====== Task data

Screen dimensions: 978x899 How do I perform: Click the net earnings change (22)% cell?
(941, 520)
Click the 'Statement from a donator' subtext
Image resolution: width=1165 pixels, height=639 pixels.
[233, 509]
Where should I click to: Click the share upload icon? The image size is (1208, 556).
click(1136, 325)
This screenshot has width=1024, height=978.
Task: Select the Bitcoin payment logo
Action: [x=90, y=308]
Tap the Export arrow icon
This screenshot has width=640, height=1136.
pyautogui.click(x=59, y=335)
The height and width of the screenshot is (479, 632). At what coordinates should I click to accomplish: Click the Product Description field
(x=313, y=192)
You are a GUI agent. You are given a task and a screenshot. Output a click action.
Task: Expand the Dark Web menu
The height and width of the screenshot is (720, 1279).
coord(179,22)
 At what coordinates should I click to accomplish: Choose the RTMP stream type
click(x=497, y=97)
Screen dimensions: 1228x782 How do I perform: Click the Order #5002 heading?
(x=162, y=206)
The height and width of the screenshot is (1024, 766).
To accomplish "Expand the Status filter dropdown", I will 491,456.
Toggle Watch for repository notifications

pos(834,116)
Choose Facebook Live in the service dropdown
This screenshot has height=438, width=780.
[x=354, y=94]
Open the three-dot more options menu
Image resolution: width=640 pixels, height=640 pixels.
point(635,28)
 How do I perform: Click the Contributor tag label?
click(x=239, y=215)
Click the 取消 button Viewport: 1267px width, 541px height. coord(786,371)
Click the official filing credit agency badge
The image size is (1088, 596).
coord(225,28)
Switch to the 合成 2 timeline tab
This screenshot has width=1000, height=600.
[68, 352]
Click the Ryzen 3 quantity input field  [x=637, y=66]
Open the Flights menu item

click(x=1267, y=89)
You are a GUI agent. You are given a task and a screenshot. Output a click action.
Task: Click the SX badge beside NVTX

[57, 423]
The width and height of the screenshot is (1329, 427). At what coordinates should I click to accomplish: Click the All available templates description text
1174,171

============

### Set task
Format the records above as a JSON list of strings, with one string for each line and the blank lines omitted.

### Expected output
[
  "Screen dimensions: 978x899 How do I perform: Click the net earnings change (22)% cell?",
  "(941, 520)",
  "Click the 'Statement from a donator' subtext",
  "Image resolution: width=1165 pixels, height=639 pixels.",
  "[233, 509]",
  "Where should I click to: Click the share upload icon? The image size is (1208, 556).",
  "click(1136, 325)",
  "This screenshot has width=1024, height=978.",
  "Task: Select the Bitcoin payment logo",
  "Action: [x=90, y=308]",
  "Tap the Export arrow icon",
  "This screenshot has width=640, height=1136.",
  "pyautogui.click(x=59, y=335)",
  "The height and width of the screenshot is (479, 632). At what coordinates should I click to accomplish: Click the Product Description field",
  "(x=313, y=192)",
  "You are a GUI agent. You are given a task and a screenshot. Output a click action.",
  "Task: Expand the Dark Web menu",
  "The height and width of the screenshot is (720, 1279).",
  "coord(179,22)",
  " At what coordinates should I click to accomplish: Choose the RTMP stream type",
  "click(x=497, y=97)",
  "Screen dimensions: 1228x782 How do I perform: Click the Order #5002 heading?",
  "(x=162, y=206)",
  "The height and width of the screenshot is (1024, 766).",
  "To accomplish \"Expand the Status filter dropdown\", I will 491,456.",
  "Toggle Watch for repository notifications",
  "pos(834,116)",
  "Choose Facebook Live in the service dropdown",
  "This screenshot has height=438, width=780.",
  "[x=354, y=94]",
  "Open the three-dot more options menu",
  "Image resolution: width=640 pixels, height=640 pixels.",
  "point(635,28)",
  " How do I perform: Click the Contributor tag label?",
  "click(x=239, y=215)",
  "Click the 取消 button Viewport: 1267px width, 541px height. coord(786,371)",
  "Click the official filing credit agency badge",
  "The image size is (1088, 596).",
  "coord(225,28)",
  "Switch to the 合成 2 timeline tab",
  "This screenshot has width=1000, height=600.",
  "[68, 352]",
  "Click the Ryzen 3 quantity input field  [x=637, y=66]",
  "Open the Flights menu item",
  "click(x=1267, y=89)",
  "You are a GUI agent. You are given a task and a screenshot. Output a click action.",
  "Task: Click the SX badge beside NVTX",
  "[57, 423]",
  "The width and height of the screenshot is (1329, 427). At what coordinates should I click to accomplish: Click the All available templates description text",
  "1174,171"
]